We present a deterministic kinetic data structure for the facility location problem
that maintains a subset of the moving points as facilities such that, at any point
of time, the accumulated cost for the whole point set is at most a constant factor
larger than the current optimal cost. At any point of time, the cost that arise for
a point depends on the status and the position of the point. In the case that a
point is currently a facility it causes maintenance cost, otherwise it causes
connection cost depending on its demand and its distance to the nearest facility.
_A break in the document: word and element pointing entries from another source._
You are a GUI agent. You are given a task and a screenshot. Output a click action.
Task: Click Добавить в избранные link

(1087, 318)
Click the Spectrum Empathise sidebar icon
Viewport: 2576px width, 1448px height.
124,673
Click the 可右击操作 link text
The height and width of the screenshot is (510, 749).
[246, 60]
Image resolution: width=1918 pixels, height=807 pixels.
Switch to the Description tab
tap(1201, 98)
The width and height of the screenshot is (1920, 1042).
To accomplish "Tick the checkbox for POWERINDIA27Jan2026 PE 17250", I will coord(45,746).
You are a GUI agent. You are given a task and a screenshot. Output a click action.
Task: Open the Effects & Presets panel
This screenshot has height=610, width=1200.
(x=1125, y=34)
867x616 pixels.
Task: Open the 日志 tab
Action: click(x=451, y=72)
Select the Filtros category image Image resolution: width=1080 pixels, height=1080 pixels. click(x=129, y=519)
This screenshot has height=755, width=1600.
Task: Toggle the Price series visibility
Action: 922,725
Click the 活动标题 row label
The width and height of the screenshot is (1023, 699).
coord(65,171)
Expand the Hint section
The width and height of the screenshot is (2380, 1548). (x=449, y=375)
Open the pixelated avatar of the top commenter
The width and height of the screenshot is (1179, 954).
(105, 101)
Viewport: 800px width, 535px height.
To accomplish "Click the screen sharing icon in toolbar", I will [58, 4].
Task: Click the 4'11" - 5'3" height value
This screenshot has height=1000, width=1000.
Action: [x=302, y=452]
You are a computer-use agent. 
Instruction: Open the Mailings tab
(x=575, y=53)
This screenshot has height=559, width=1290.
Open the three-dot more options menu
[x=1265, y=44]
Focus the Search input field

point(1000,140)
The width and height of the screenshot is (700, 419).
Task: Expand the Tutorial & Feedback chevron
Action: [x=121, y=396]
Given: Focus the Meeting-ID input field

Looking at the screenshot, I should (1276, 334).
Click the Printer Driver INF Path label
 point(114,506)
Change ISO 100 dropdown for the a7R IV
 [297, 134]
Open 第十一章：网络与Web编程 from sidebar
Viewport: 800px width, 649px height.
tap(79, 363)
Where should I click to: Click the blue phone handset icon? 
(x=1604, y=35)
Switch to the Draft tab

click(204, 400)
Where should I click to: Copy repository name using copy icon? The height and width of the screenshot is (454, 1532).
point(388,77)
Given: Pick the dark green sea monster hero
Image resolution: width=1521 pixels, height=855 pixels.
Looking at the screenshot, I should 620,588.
In our scenario, each point can change its status between client and facility and
moves continuously along a known trajectory in a d-dimensional Euclidean space,
where d is a constant.
Our kinetic data structure needs O(n(log^d(n) + log(nR))) space, where
R := (max_(p_i \in P){f_i} max_(p_i \in P){d_i}) / (min_(p_i \in P){f_i} min_(p_i \in P){d_i}),
P = { p_1, p_2, ... , p_n } is the set of given points, and f_i, d_i are the
maintenance cost and the demand of a point p_i, respectively. In the case that each
trajectory can be described by a bounded degree polynomial, the data structure
processes O(n^2 log^2(nR)) events, each requiring O(log(nR)) status changes and
O(log^(d+1)(n) log(nR)) time. This results in a total processing time of
O(n^2 log^(d+1)(n) log^3(nR)). To the best of our knowledge, this is the first
kinetic data structure for the facility location problem.